一辆老旧的雪佛兰汽车在店门口停下。这辆车载了一个大车厢,上面贴满了广告胶带,写着:“盖利·宝森,中古旧货买卖”,其下还附有电话号码。盖利·宝森慢慢下了车,他穿着一条有宽大吊带的褪色长裤,还拄着一根拐杖,缓缓向大门走来。这根拐杖上面有个塑胶握把,是从小孩子的脚踏车龙头上拆下的。塑胶套装在拐杖头上,像极了保险套。

音乐台上的孩子看着他,也学着他走路的样子,摇摇晃晃地模仿起来。但玩不到一会儿,便又回去玩他们的玩具消防车。

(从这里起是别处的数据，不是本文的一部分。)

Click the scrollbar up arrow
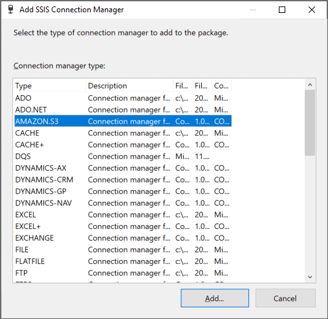 click(x=310, y=85)
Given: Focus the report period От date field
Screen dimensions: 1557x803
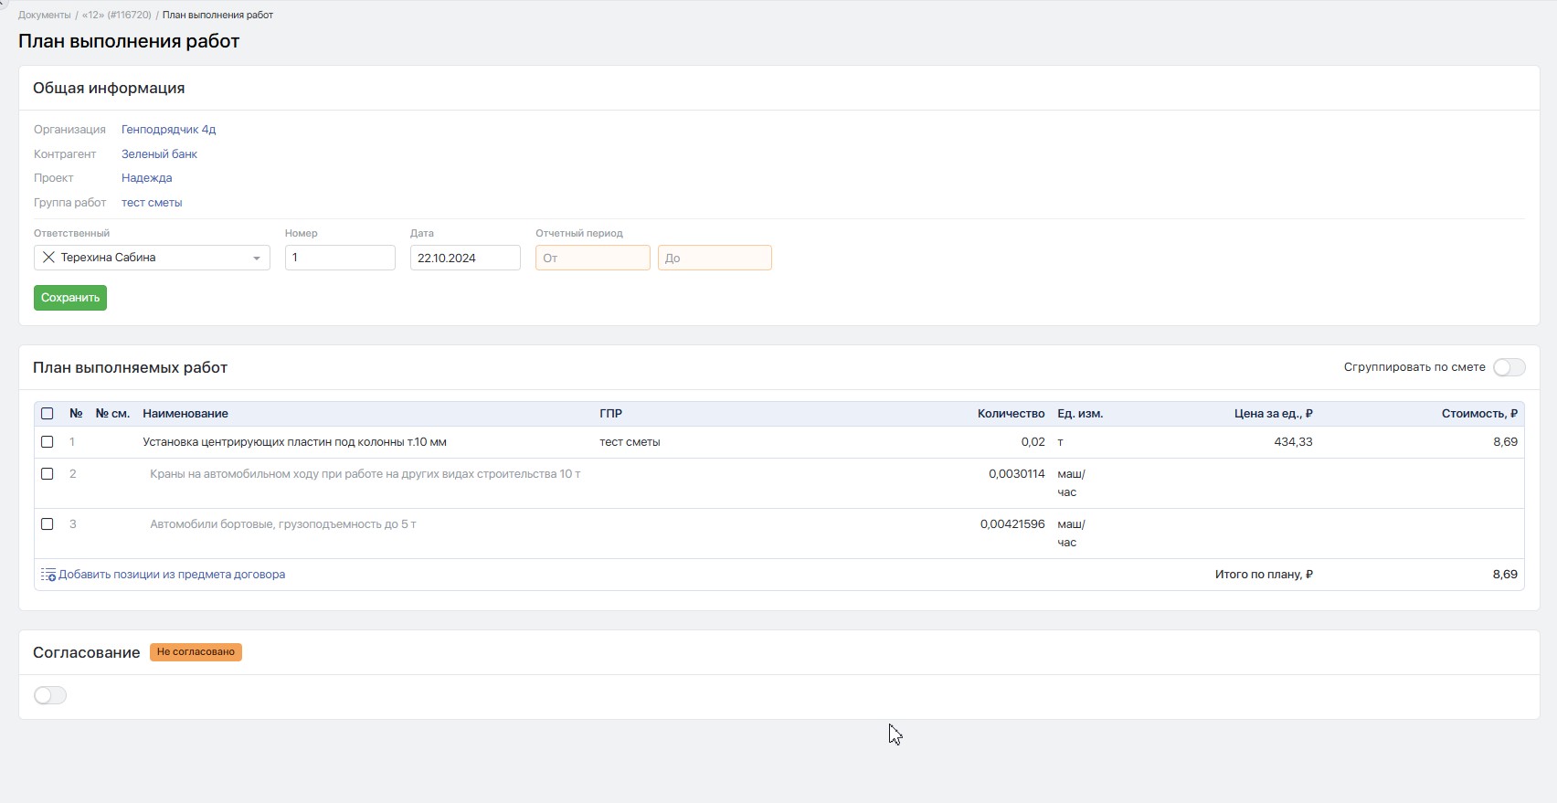Looking at the screenshot, I should click(x=592, y=258).
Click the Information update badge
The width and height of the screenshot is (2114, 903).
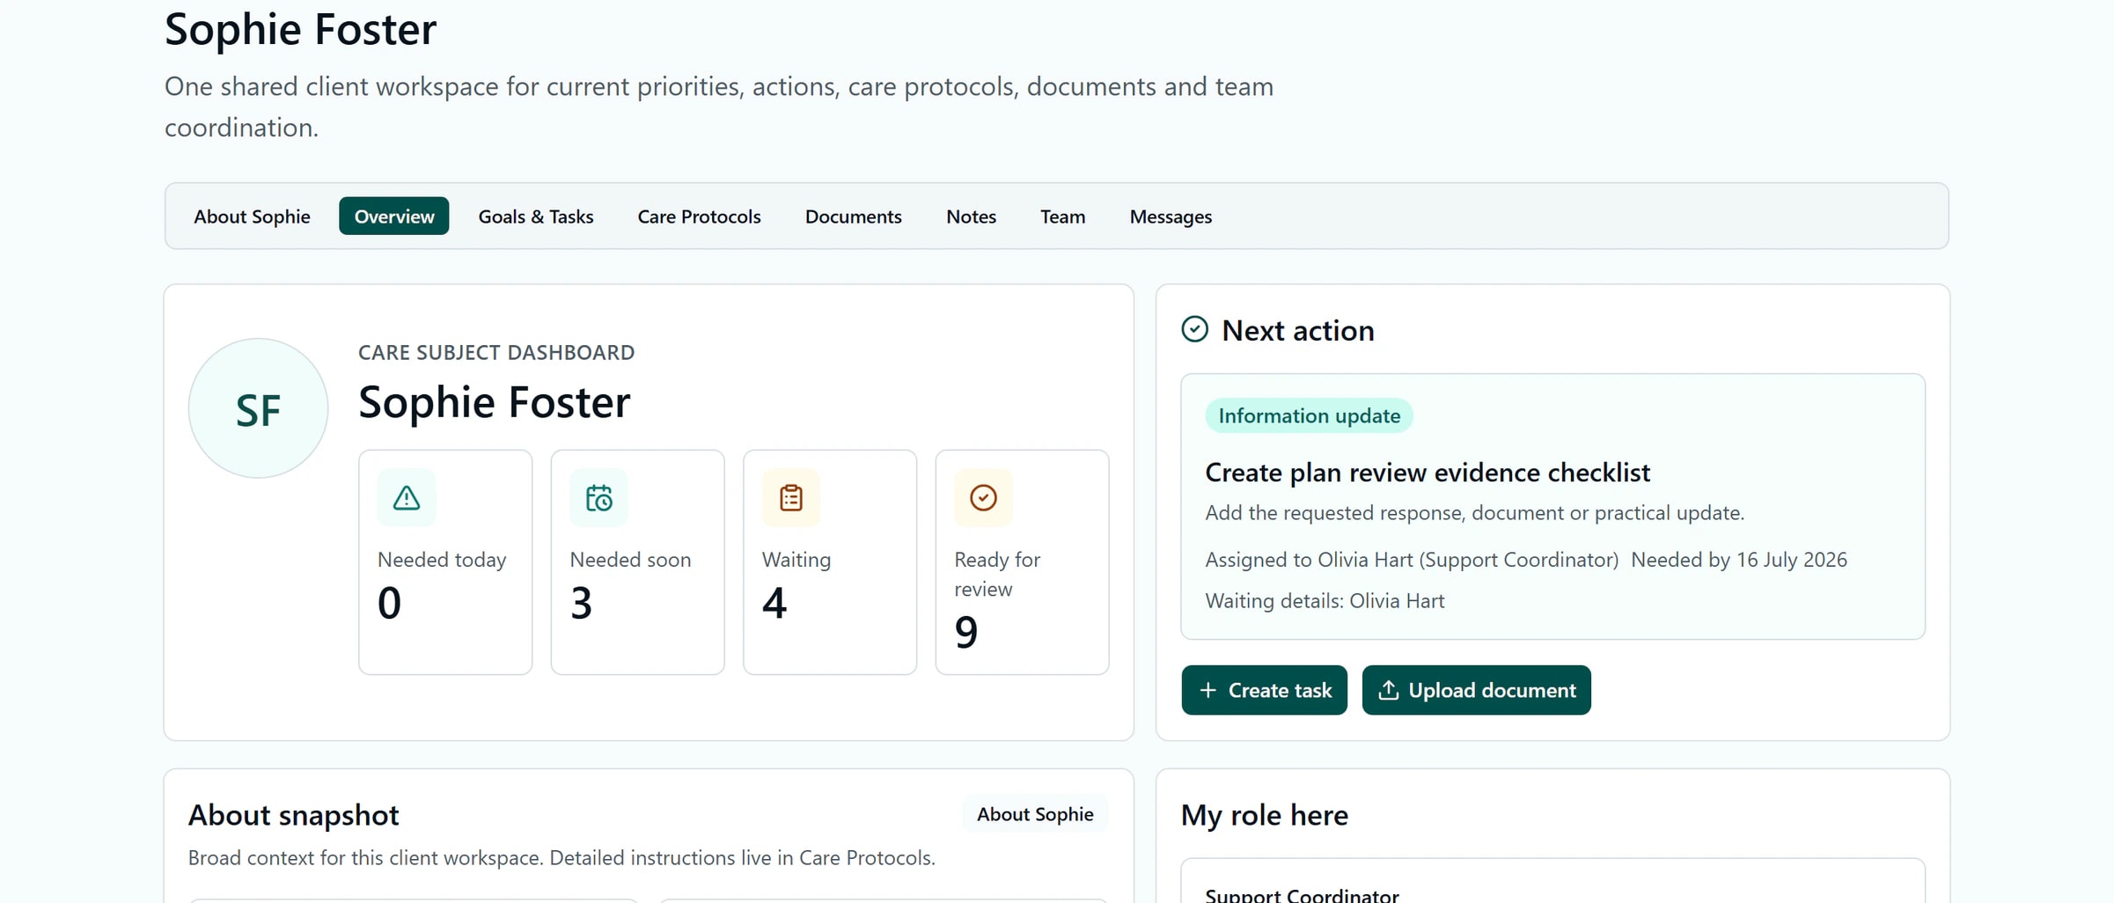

乔伊·纽欧在一九○四年买下城堡山,并一直拥有到一九二九年,然而,他的财富却是从附近的磨坊镇盖特福赚来的。乔伊是个削瘦的男人,满面红光,眼珠却黄澄澄的。他在班德区买了一块空地,那时的班德区已是个相当繁荣的小镇;他还从牛津的国家第一银行手中买下一座磨坊和家具工厂。这些原本是菲尔·伯瑞的事业,但他由于负债过多,才在法官尼克森·坎伯尔的判决下质押给银行。在邻居的眼中,菲尔是个好人,但是他却做出不少蠢事。在他破产后,潜逃至凯特瑞,在那里待了十二年,以焊接汽车和机车维生。而后,他飞到法国,参加对德国的战争。在一次不知名的任务中,他空降到敌区,结果不幸阵亡了。